**TEXT PROVIDED:**

------------------------------------------------------------

3D Printing

Harvard Scientists Inch Closer to Getting 3D Printed Organs’ Blood Flowing

Research into 3D bioprinted artificial human tissues represents the promise of a future in which any part of our physical body can be replaced, starting from cartilage and soft tissues all the way to full working organs such as skin, liver and kidneys. Thanks to research / manufacturing companies such as Organovo, GeSim, EnvisionTEC and many others, scientists now have access to bioplotters, machines that can print biological tissue through a process similar to inket printing.

Instead of ink, these machines use hydrogels, which are liquid gels made of live cells. These gels are assembled following CAD instructions to form tissues. The bioprinting process has been making gigantic leaps over the last year or two but the biggest hurdle yet to overcome, the reason why scientists have not yet been able to give us an accurate estimate of when we are going to have fully functional 3D printed organs, is vascularization.

What that means is that the 3D printed skin or kidney or liver tissue needs to have a capillary network of blood vessels that run through it, to carry nutrients and oxygen and keep it alive. Within the tissue these blood vessels need to get thinner and thinner to the point that they are microscopic: recreating them digitally through the hydrogel printing head is no easy task.

But scientists at the Harvard School of Engineering and Applied Sciences (SEAS) and the Wyss Institute for Biologically Inspired Engineering at Harvard University have made a significant step toward achieving this. They have developed a new bioprinting method that creates intricately patterned, three-dimensional tissue constructs with multiple types of cells and tiny blood vessels.

------------------------------------------------------------

**GIVEN INFORMATION:**
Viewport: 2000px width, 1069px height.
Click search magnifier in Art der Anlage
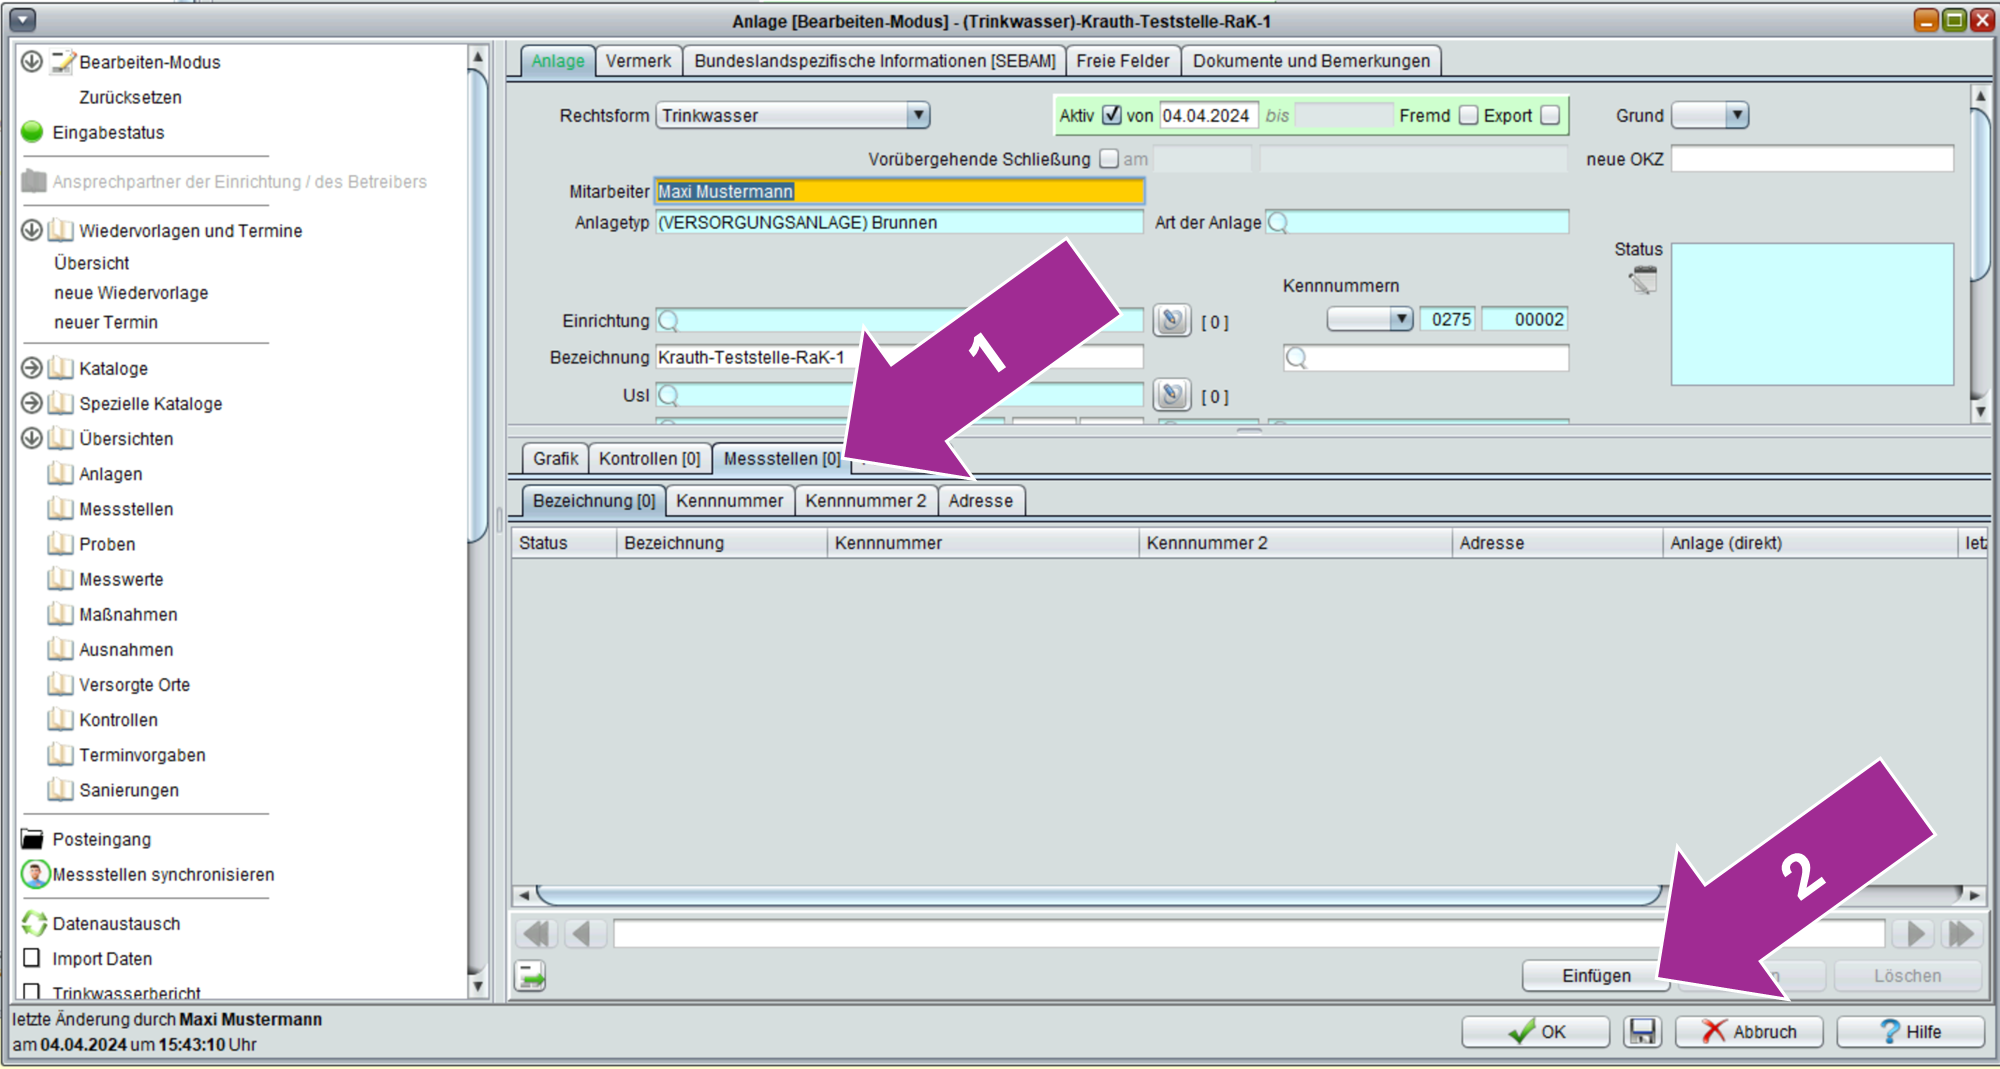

------------------------------------------------------------

**WORK INSTRUCTION:** In the bioprinting article, what do bioplotters use in place of ink? The data above comes from a source other than the bioprinting article.

**ANSWER TO THIS PROBLEM:** Hydrogels, which are liquid gels made of live cells.